Vivir en pueblos rurales, una opción que gana adeptos en tiempos de pandemia

La migración hacia el interior es una realidad. Cada vez son más las familias que eligen cambiar la manera de vivir, alejándose de las grandes ciudades para mudarse a pequeños pueblos. San Andrés de Giles es, sin dudas, uno de los destinos preferidos por aquellos que buscan un nuevo aire.

No es un capricho o una aventura. La concentración urbana se hizo insostenible en la provincia de Buenos Aires y así lo reflejan los números: es la más poblada del país con poco más de 17 millones de habitantes, concentra el 38% de la población argentina y sólo en el AMBA hay casi 15 millones; sin embargo, de los 135 distritos que la componen, 70 tienen menos de 35.000 habitantes, y dentro de este grupo, existen 310 pueblos con menos de 500 habitantes.

Esta situación ya es un tema de interés nacional. Por ejemplo, el diario La Nación escribió “Coronavirus en la Argentina. Crecen las consultas para dejar la ciudad y mudarse al campo en plena pandemia” un informe donde detalla el reciente interés que se despertó en zonas como las nuestras.

El coronavirus nos dio indicios de que vivir en aglomerados no es la mejor opción y que el trabajo ya no es una cuestión de oficinas. La pandemia nos sigue golpeando duro pero a la vez nos enseña, o por lo menos, explica que algunas formas deben cambiar.

Cristian Yacoy, vecino de Giles y desarrollador inmobiliario, fue uno de los pioneros en crear espacios rurales para que la vida en un pueblo sea realidad. A lo largo de estos años, junto a su esposa Alejandra Quevedo, llevó a cabo pintorescos loteos en Azcuénaga y en Cucullú, este último incluye una laguna que pinta un paisaje que parece sacado de un sueño.

“En nuestro caso siempre buscamos generar lugares que respondan a la necesidad del lugar. Cada desarrollo va en sintonía con el pueblo, sus tradiciones y su cultura. No son barrios privados donde hay expensas y demás, la idea es que sean vecinos del lugar” explica Cristian en diálogo con Infociudad.

Ahora, el gilense se encuentra proyectando La Amalia, un espacio de 84 lotes entre Villa Espil y Cucullú con fácil acceso a la AU. 7. Entre caminos polvorientos, árboles añejos, ganado, aves y especies silvestres; este loteo es la mejor expresión de la naturaleza campestre. Mientras las calles se abren ya se suman sus primeros vecinos.

“La pandemia hizo que las consultas crezcan, vecinos de Giles compraron como también muchos que se dieron cuenta que acá pueden vivir mejor, incluso trabajando desde sus casas.
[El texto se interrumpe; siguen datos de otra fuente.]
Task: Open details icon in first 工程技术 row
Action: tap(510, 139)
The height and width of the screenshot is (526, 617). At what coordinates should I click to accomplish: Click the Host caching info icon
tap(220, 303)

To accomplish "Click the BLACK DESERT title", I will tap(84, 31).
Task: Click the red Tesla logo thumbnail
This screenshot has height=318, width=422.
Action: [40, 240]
Otros compran como inversión, eso también nos pasó con La Amalia” detalla Yacoy.

Para el desarrollador, La Amalia es un proyecto que cumple con “todas las condiciones” para aquellos que quieren vivir mejor. Es que el loteo se encuentra a 1.20 horas de CABA , con posibilidades de conectividad y amplios espacio para construir esa casa con “mucho verde” que todos queremos.
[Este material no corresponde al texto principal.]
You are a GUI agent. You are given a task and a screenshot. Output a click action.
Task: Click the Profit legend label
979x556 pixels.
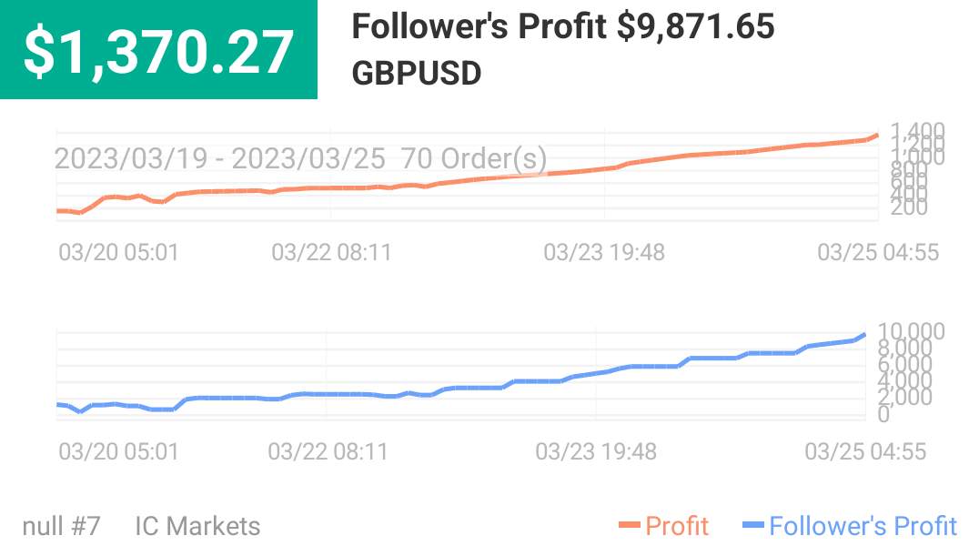click(676, 526)
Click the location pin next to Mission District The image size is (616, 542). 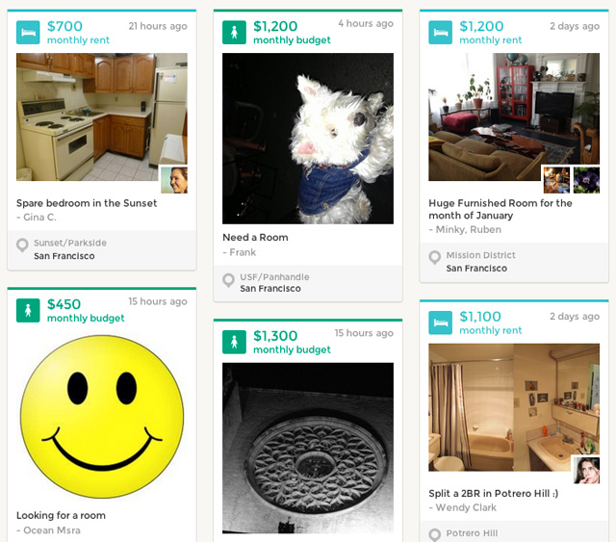434,257
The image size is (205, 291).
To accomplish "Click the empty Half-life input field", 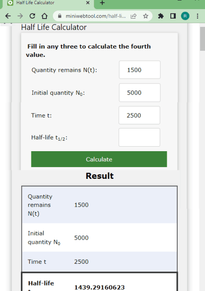I will 139,138.
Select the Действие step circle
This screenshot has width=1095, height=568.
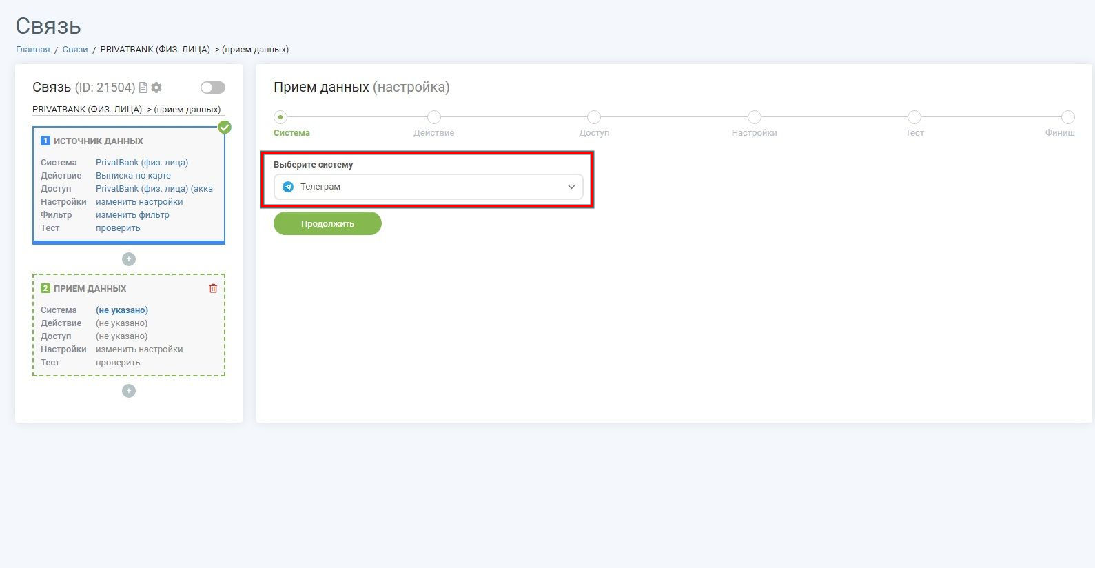click(434, 117)
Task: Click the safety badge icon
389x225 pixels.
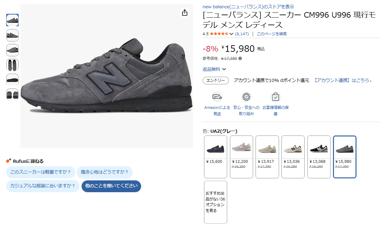Action: [246, 96]
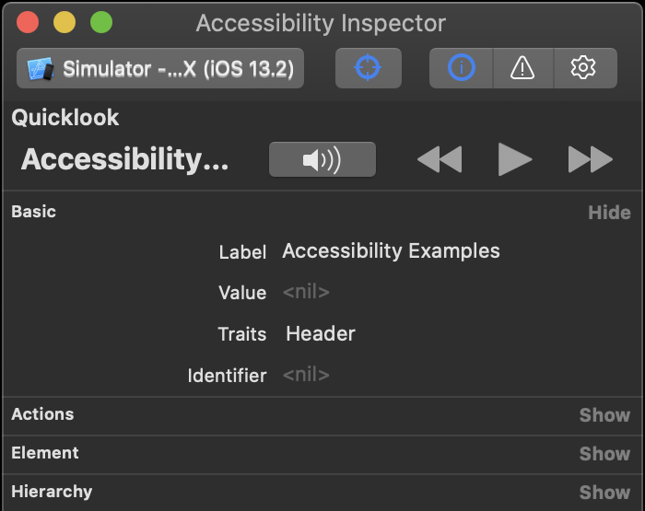Click the nil Identifier field
This screenshot has height=511, width=645.
306,376
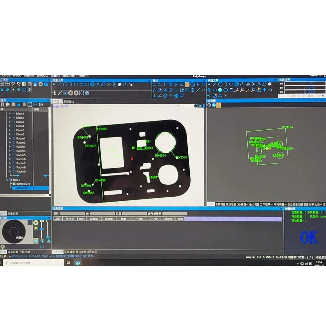Select the upper ring light radio button
Screen dimensions: 326x326
[x=36, y=223]
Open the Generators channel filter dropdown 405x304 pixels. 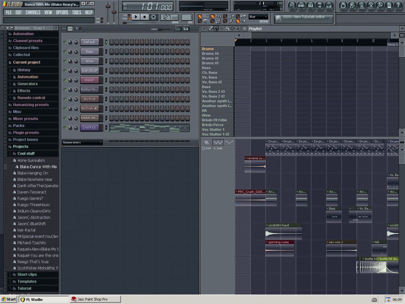click(x=82, y=143)
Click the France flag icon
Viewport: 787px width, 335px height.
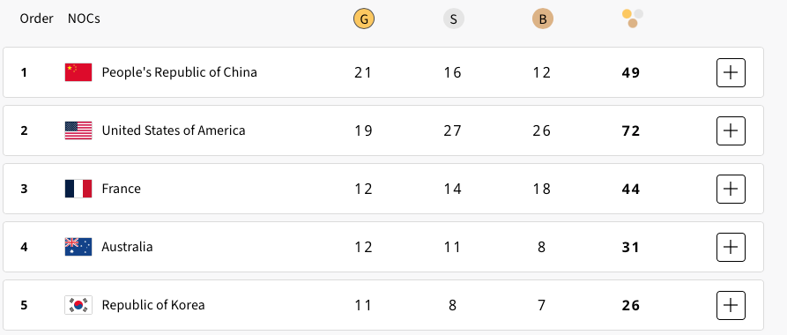pos(78,189)
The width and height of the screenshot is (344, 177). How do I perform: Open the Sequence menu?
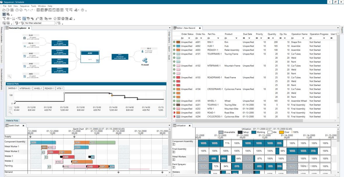[25, 6]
Por último, Cristian Yacoy contó que muchos vecinos gilenses ya están eligiendo estos lugares y que aquellos que se vinieron de las grandes urbes se adaptaron a la vida del pueblo sin problemas. “El que se instala acá es muy difícil que se vaya, son lugares perfectos para aprovechar el tiempo, descansar y llevar adelante una vida distinta” finalizó.